Borgmann's Blog vom 24. Juli: Die Krise als Chance

Foto: Thomas Borgmann - Fotograf: Stefan Lafrentz

Foto: Thomas Borgmann - Fotograf: Stefan Lafrentz

Addi Furler, der legendäre Sportschau-Moderator vom WDR, Erfinder der Wahl zum „Galopper des Jahres“, hätte seine helle Freude: Rennsport im Fernsehen! 1995 ist Addi Furler von der TV-Bühne abgetreten, 2000 starb der passionierte Traberzüchter und Sulkyfahrer. Seitdem führt der Galoppsport im öffentlich-rechtlichen wie im privaten Fernsehen nicht einmal mehr ein Schattendasein – es gibt ihn schlicht und einfach nicht mehr. Wer über sechzig ist, der erinnert sich: Damals war dank Adi Furler die Wahl zum „Galopper des Jahres“ eine eigene, starke Marke neben den Wahlen zum „Sportler des Jahres“. Immerhin jetzt, mitten in der Corona-Krise, kehrt der Rennsport überraschend auf den Bildschirm zurück: im Privatsender Sport1, der normalerweise zu neunzig Prozent dem Fußball huldigt. Mit der Übertragung des Deutschen Derbys in Hamburg-Horn haben die Münchner TV-Macher angefangen, danach ging’s nach Köln und Hoppegarten. Morgen und am Sonntag, jeweils ab 15 Uhr, überträgt Sport1 live die Renntage in Hannover.

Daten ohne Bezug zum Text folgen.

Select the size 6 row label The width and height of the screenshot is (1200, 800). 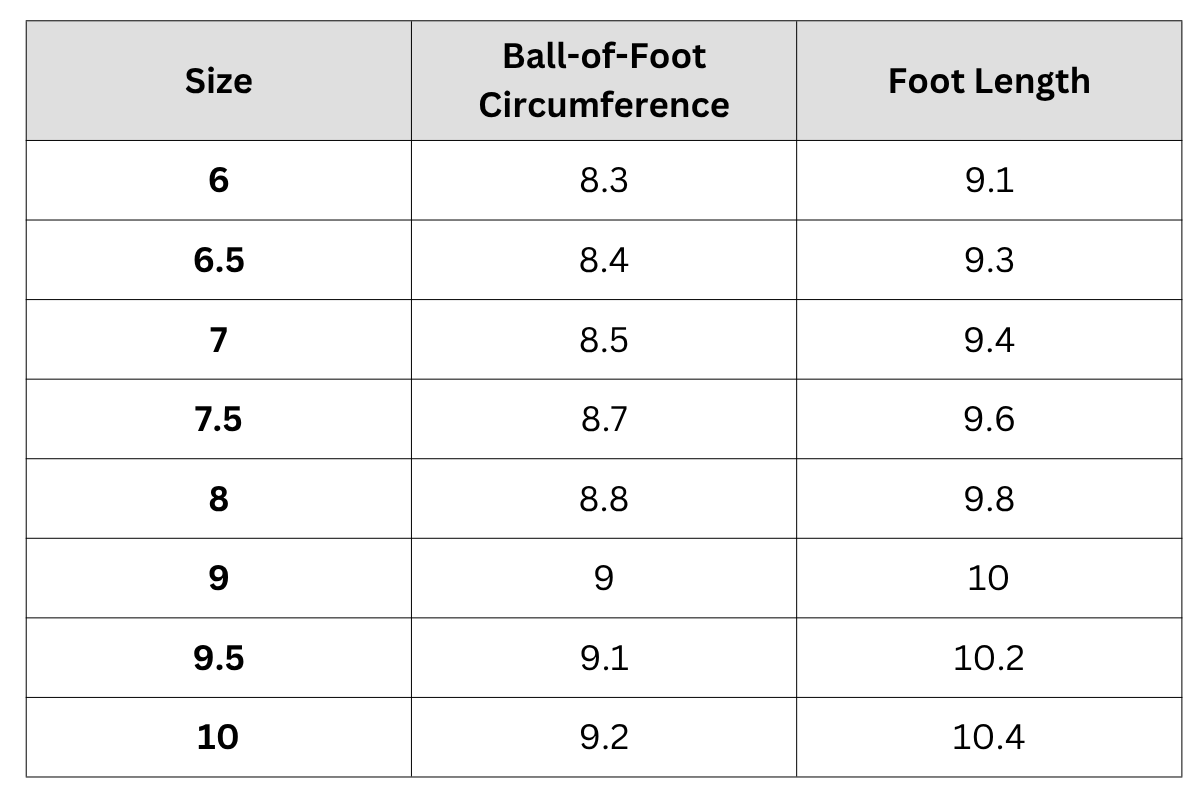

Die Sendungen sind, Kompliment an die Kollegen, informativ und unterhaltsam  gemacht, der Fußballreporter Hartwig Thöne stellt als versierter Journalist die richtigen Fragen, der Fachmann Sascha Multerer antwortet. Auf den Bahnen gibt’s gleich nach dem Zieleinlauf erste Interviews mit den Jockeys – das schaffte seinerzeit nicht mal Addi Furler. Zugegeben, aus reiner Nächstenliebe unternimmt Sport1 diese Anstrengungen nicht: Es läuft kräftig Werbung und via Internet soll der geneigte Wetter von Rennen zu Rennen ein paar Euro riskieren. Der deutsche Galopprennsport kann’s gut gebrauchen, hat es bitter nötig. Wer steckt hinter dieser neuen Linie, die die Corona-Krise als Chance begreift? Michael Vesper, einst grüner Minister in NRW, danach Vorstandschef  beim DOSB, ist seit einiger Zeit der maßgebliche Mann an der Spitze aller deutschen Galopper. Vesper ist das, was man einen Netzwerker nennt. Und der Rennsport profitiert davon. Allerhand Medien, die lange Zeit keine Zeile übrig hatten für die „Rennerei“, wie es abschätzig heißt, widmen sich nun mit Hingabe den rassigen Vollblütern und ihrem Umfeld. Schade, dass sie den Untergang der Rennbahn in Frankfurt-Niederrad nicht verhindern konnten oder wollten! Dort baut jetzt der DFB sein neues Bundeszentrum. Gegen den Fußball ist hierzulande halt kein Kraut gewachsen. Also nicht vergessen: Morgen und am Sonntag Sport1, jeweils um 15 Uhr.